__EXERCISES TO COMPLETE__
A – From the page on noncommutative lattices, return the passage starting at "(The equivalence of" and ending at "(b ∧ a ∧ b) ∨ a = a.".
B – Recast the paragraph in the page on noncommutative lattices that opens with "The noncommutative lattices studied most extensively" as a short bulleted list that keeps its main facts.

__SOURCE DOCUMENT__
::::::::
Page 31 - Leech, Jonathan E. 2020. Noncommutative Lattices: Skew Lattices, Skew Boolean Algebras and Beyond. Koper: University of Primorska Press
P. 31
Preliminaries
The noncommutative lattices studied most extensively in recent years are skew lattices
that satisfy B1, B2, C1 and C2. We will see that these identities express the dualities:
x ∨ y = x if and only if x ∧ y = y and x ∨ y = y if and only if x ∧ y = x.
(The equivalence of the absorption identities with the stated dualities will be shown shortly.)
Likewise, skew* lattices satisfy the complementary set of identities, B3, B4, C3 and C4, and are
characterized by the pair of dualities: x∨y = x if and only if y∧x = y and x∨y = y if and only if
y∧x = x. Either type of algebra is transformed into the other by replacing ∧ by ∧* or by replacing
∨ by ∨* where a ∧* b = b ∧ a and a ∨* b = b ∨ a. A double replacement yields the original type
of algebra. Hence we choose to focus on skew lattices. A detailed study of skew lattices will
commence in the following chapter. Two further classes of noncommutative lattices are:
A quasilattice is a noncommutative lattice satisfying the two-sided absorption identities
B5: a ∧ (b ∨ a ∨ b) ∧ a = a. C5: a ∨ (b ∧ a ∧ b) ∨ a = a.
::::::::
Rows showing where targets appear
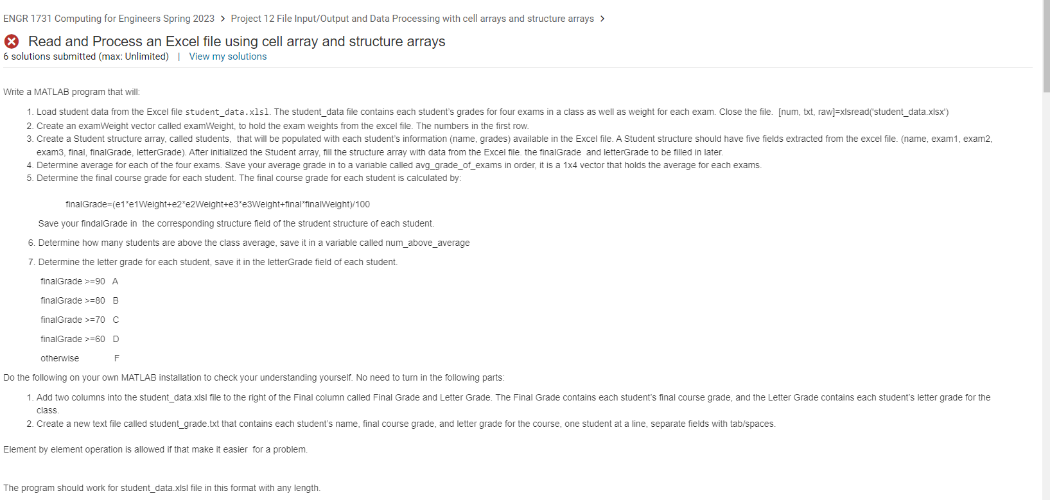1050x500 pixels.
Task: Open the ENGR 1731 Computing for Engineers link
Action: point(109,19)
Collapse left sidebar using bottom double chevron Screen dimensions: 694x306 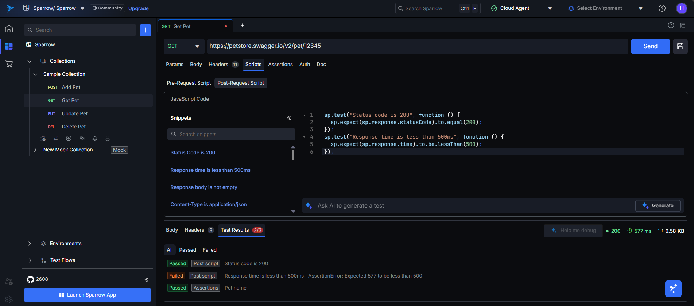[x=147, y=280]
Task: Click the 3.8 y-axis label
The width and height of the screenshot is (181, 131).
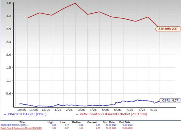Action: pos(8,3)
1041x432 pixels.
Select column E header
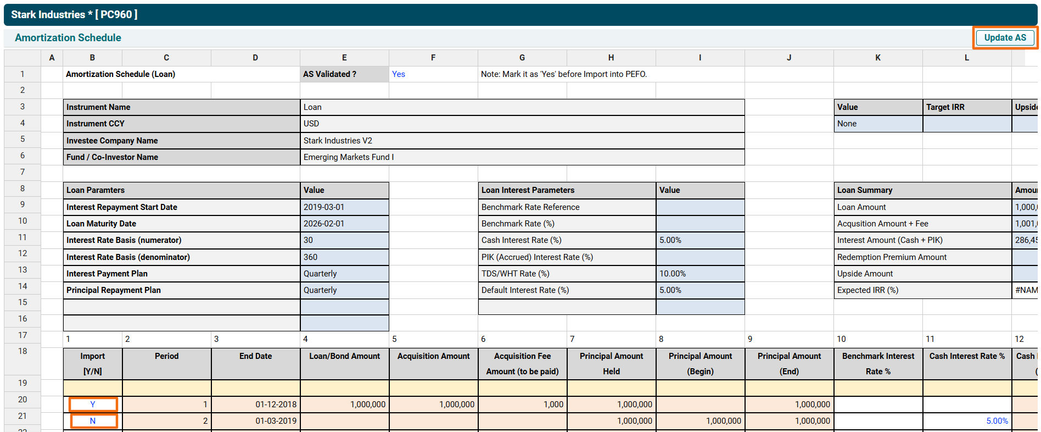pos(344,58)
::::::::
__ANSWERS BY TASK__
A –
(The equivalence of the absorption identities with the stated dualities will be shown shortly.)
Likewise, skew* lattices satisfy the complementary set of identities, B3, B4, C3 and C4, and are
characterized by the pair of dualities: x∨y = x if and only if y∧x = y and x∨y = y if and only if
y∧x = x. Either type of algebra is transformed into the other by replacing ∧ by ∧* or by replacing
∨ by ∨* where a ∧* b = b ∧ a and a ∨* b = b ∨ a. A double replacement yields the original type
of algebra. Hence we choose to focus on skew lattices. A detailed study of skew lattices will
commence in the following chapter. Two further classes of noncommutative lattices are:
A quasilattice is a noncommutative lattice satisfying the two-sided absorption identities
B5: a ∧ (b ∨ a ∨ b) ∧ a = a. C5: a ∨ (b ∧ a ∧ b) ∨ a = a.

B –
- Skew lattices satisfy B1, B2, C1 and C2. They are the noncommutative lattices studied most in recent years.
- These identities express two dualities: x ∨ y = x if and only if x ∧ y = y, and x ∨ y = y if and only if x ∧ y = x. The equivalence is to be shown shortly.
- Skew* lattices satisfy B3, B4, C3 and C4. Their dualities are: x∨y = x if and only if y∧x = y, and x∨y = y if and only if y∧x = x.
- Either type becomes the other by replacing ∧ with ∧* or ∨ with ∨*, where a ∧* b = b ∧ a and a ∨* b = b ∨ a. Making both replacements gives back the original type.
- For this reason the focus is on skew lattices, with a detailed study beginning in the next chapter.
- Two further classes of noncommutative lattices are then introduced.